Friday, January 14, 2011

The other night I had my first four-handed catch, and it was thrilling. I still get a little giddy when I think of it, and I'm looking forward to my first solo catch and how exciting THAT will be. It's like nothing else. To be the first one to have your hands on that new little life. All soft and warm and slimy and lovely. To pass her off to the hands and breasts of her waiting mother. The reward for all of that effort and hard work and pain. Birth is so beautiful. It's messy, true (I ended up somehow squirting blood all up my arm and all over my preceptor when I cut the cord. Oops!), and it involves immense amounts of pain, but it is SO beautiful. And as a student, just starting out on this adventure called midwifery, I'm so grateful to the women and families who help teach me, and welcome me to be a part of their experience - one of the most intimate, personal, beautiful, painful and possibly traumatic, and definitely life-changing experiences that there is. It's amazing that I get to be involved in this on a regular basis. That this is going to be my life work. And every time, the wonder and awe of it all is the same. It is the same as the first time I saw it happen, almost ten years ago now. I hope that never ever lessens, regardless of how many times I see it happen.

Monday, January 03, 2011

I love the way the afternoon light pours in the window of my new bedroom, reflecting off the mirror and glowing on my clothes hanging in the closet, all soft and orange. Rachel says it's the best room in the house for light. It makes me so glad I'm no longer in a basement. I'd much rather be three floors up, able to sit on the floor in front of the window and look out over the surrounding yards and houses, the sky and trees. Much better than being at grass level and looking out at the wall of the neighbour's garage. I like the angles in the ceiling. I've always been partial to sloped ceilings. Rach and I are planning on painting the room, and I'm excited about this, but can't decide if we should go shades of green or rusty red orange. Too bad it'll only be home for four months.

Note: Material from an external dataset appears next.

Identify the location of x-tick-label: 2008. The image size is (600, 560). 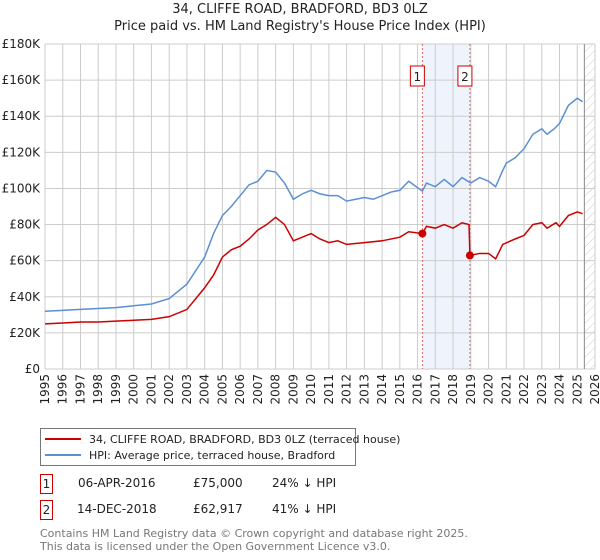
(276, 390).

I wish I had red hair sometimes. The pretty curly kind.

I'm feeling lots about tomorrow. Anxious, excited, terrified, impatient. I feel like it's something really big. Like so much is hanging on this experience, and whether or not I can pull it off. My entire future. Yikes.

On new year's we were talking about if we are private people, and Rachel recalled Colin telling her about our sleepovers. I'd forgotten about those sleepovers. We'd spread sleeping bags on the floor in the family room in front of the wood stove, my brother and me. We'd watch the flames consuming the wood, and we'd share secrets in whispers. Or rather, he'd share secrets. He'd ask me about things in my life, and I'd have nothing to say, so I would just listen to him. I suppose I am a private person. I don't readily share secrets, and I guess I never have.